Of Course Meta Thinks Gambling Is the Future

Meta is, by and large, a company built on other companies’ ideas. It has almost perfected the strategy: wait for a new platform or social mechanic to take off, then either buy or clone it, put it next to Meta’s unmatched user base and advertising engine, and watch the money pile up.

So what’s the next big thing? Turning everything into gambling. Or more precisely, prediction markets. Meta is reportedly building a Polymarket competitor — a prediction market app that would bring betting on elections, economic indicators, and cultural events directly into the Facebook ecosystem.
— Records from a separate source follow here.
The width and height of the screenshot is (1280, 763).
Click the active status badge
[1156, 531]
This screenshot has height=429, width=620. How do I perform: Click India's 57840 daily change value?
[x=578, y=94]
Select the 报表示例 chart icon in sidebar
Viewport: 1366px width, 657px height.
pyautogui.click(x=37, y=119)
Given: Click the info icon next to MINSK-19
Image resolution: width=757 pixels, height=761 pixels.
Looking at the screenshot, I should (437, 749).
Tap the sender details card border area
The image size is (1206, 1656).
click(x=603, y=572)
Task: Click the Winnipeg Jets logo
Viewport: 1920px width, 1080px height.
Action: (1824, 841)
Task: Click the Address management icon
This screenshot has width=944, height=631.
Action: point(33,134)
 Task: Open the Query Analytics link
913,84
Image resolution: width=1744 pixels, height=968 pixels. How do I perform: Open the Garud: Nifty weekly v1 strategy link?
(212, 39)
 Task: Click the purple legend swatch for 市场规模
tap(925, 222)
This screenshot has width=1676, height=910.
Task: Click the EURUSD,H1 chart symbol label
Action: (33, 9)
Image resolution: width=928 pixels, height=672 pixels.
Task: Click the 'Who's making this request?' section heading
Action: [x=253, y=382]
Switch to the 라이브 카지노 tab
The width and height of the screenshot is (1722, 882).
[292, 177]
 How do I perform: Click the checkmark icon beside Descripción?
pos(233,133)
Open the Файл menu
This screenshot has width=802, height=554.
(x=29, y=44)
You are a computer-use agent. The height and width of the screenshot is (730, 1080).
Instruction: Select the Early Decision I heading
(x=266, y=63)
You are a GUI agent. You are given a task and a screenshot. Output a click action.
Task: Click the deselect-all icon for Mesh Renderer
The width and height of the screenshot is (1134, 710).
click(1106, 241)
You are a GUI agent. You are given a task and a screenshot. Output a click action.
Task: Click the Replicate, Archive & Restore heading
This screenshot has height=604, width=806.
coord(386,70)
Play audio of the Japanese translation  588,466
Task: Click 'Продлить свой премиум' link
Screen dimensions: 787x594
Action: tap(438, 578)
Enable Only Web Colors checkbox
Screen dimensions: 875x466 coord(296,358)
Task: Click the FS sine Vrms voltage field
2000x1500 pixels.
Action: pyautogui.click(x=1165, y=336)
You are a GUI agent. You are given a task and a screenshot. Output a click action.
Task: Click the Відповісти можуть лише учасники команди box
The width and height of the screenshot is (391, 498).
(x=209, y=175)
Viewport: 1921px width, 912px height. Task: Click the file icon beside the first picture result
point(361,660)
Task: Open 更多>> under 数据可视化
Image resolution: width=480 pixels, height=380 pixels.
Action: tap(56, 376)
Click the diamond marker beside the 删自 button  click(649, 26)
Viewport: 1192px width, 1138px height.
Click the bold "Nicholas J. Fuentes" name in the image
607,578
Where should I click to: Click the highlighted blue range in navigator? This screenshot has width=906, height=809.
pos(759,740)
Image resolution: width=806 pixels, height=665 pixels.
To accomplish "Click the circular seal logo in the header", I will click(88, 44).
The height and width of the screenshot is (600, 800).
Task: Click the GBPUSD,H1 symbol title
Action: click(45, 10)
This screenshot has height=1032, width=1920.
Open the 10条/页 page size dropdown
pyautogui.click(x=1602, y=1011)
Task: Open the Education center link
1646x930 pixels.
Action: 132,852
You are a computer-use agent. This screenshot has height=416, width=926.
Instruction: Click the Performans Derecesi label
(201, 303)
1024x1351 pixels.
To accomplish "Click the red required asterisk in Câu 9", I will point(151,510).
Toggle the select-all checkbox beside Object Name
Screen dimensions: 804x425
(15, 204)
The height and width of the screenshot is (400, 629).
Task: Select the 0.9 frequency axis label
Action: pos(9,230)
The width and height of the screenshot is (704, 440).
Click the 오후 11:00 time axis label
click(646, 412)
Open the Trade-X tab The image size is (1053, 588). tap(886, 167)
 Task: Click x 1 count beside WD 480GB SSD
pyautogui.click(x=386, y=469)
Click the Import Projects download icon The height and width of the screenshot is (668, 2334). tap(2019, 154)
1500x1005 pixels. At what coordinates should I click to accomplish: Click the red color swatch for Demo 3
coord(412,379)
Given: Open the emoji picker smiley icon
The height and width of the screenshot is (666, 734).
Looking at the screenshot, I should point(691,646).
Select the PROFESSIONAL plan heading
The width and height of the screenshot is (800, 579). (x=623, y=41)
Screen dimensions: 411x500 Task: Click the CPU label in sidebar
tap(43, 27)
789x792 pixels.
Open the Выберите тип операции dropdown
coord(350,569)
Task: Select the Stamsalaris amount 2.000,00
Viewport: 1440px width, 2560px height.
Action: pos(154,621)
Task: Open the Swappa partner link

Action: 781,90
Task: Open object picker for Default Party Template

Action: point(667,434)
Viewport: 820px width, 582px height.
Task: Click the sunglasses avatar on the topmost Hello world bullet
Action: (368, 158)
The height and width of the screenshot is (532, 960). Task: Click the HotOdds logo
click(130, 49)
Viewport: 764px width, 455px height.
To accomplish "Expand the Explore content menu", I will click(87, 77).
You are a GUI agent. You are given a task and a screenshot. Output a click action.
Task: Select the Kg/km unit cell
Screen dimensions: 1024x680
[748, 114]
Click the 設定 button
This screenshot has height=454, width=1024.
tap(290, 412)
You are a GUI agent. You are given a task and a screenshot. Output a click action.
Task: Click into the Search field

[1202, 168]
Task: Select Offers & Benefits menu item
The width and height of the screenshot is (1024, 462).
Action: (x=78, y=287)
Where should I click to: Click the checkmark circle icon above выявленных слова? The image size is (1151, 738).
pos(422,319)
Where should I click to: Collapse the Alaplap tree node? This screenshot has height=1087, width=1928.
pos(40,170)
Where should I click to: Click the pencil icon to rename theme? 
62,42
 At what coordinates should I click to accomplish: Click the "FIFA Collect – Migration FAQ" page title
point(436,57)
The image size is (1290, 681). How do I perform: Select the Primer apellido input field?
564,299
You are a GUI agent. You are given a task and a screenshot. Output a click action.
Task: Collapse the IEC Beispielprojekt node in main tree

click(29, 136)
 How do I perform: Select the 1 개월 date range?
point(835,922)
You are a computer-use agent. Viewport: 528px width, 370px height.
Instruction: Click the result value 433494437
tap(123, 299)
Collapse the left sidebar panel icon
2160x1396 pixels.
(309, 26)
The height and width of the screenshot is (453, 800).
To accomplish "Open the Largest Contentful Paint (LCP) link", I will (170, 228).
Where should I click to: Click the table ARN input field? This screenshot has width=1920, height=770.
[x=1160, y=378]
It fits Meta’s playbook perfectly. Polymarket and Kalshi have proven there’s real money in event-driven prediction markets. Meta doesn’t need to invent the concept — it just needs to put its scale behind it. With billions of users and the world’s most sophisticated advertising engine, it could turn prediction markets into a mainstream feature the same way it turned Stories into a daily habit.

The timing is interesting for other reasons too. Meta is in the middle of an onslaught of other news this week: Instagram’s TV app coming to Samsung, new smart glasses, WhatsApp’s Cathcart stepping down, the pause of an employee tracking tool after an internal leak, and a Facebook creator studio AI relaunch. Meanwhile, morale problems reportedly keep growing inside the company.

Nilay Patel discussed all of this on The Vergecast this week from Cannes Lions, where Meta’s advertising prowess is on full display — and yet it also feels like a company in crisis. A prediction market app won’t fix that. But it might make Meta a lot of money while the rest sorts itself out.